Marie a entendu dire que l'homme et la femme rêvaient d'éternité.
396
Parfois, tout autour de moi, cela sent la maison que j'occupais lorsque j'étais une petite fille et qu'on me promettait de grandir au sein d'un monde enchanté.
La plupart du temps, tout autour de moi, cela ressemble à un monde déplaisant qui m'attriste.
Si je donnais la vie à un enfant, je devrais lui mentir à mon tour puis surprendre son regard désenchanté.
395
À propos de l'expression « sentir le sapin », nous utiliserons une nouvelle expression en ces temps écologiques : « sentir le carton ». En effet, on peut se faire enterrer aujourd'hui dans une boîte en carton décorée.

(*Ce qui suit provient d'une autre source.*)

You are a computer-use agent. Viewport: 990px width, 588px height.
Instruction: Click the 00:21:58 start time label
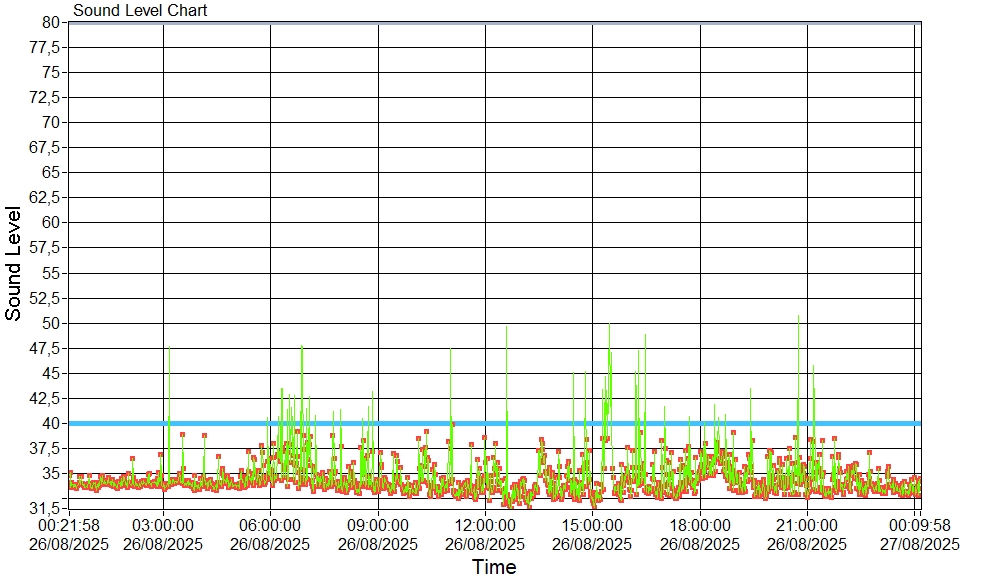[x=69, y=525]
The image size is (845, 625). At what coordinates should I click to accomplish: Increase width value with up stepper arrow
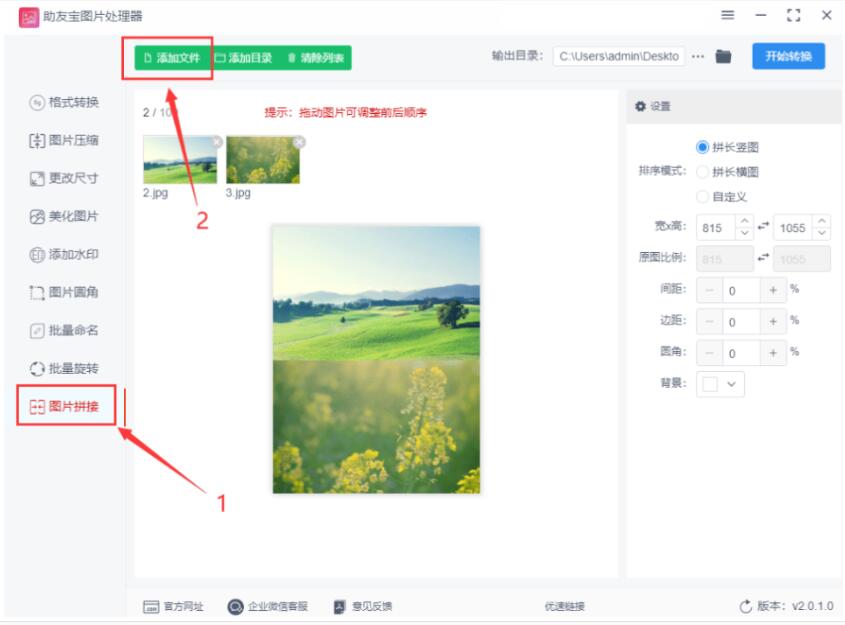tap(744, 221)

Partout dans la maison childfree des piles de livres et de revues. Mais que cherche Marie ?
Surveille-t-elle le monde pour ne pas être surprise par lui ?
394
Evidemment, iPhonette, objet de haute technologie, surprend son utilisatrice en se transformant, grâce à une application révolutionnaire, en boîte à meuh qui crie « Banzaï ».
Ce jeune couple ne se relâche plus depuis que leur nourrisson agrippe son monde qu'il découvre sans se lasser.
Comme si en transmettant leurs gènes, les nouveaux parents transmettaient aussi l'effort de vivre à leur progéniture : « À toi maintenant de prouver que tu existes durant un siècle ! »
393
Tel un adhésif, Marie colle à la réalité qui la dérange. Elle adhère à la peine et à la difficulté d'être soi. Marie tient fermement à l'enfer qui est le sien.
Je ne peux plus me perdre dans mes idées maintenant, j'ai une boussole.
Toutes ces minuscules craintes pas fondées du tout qui dévorent votre esprit intranquille.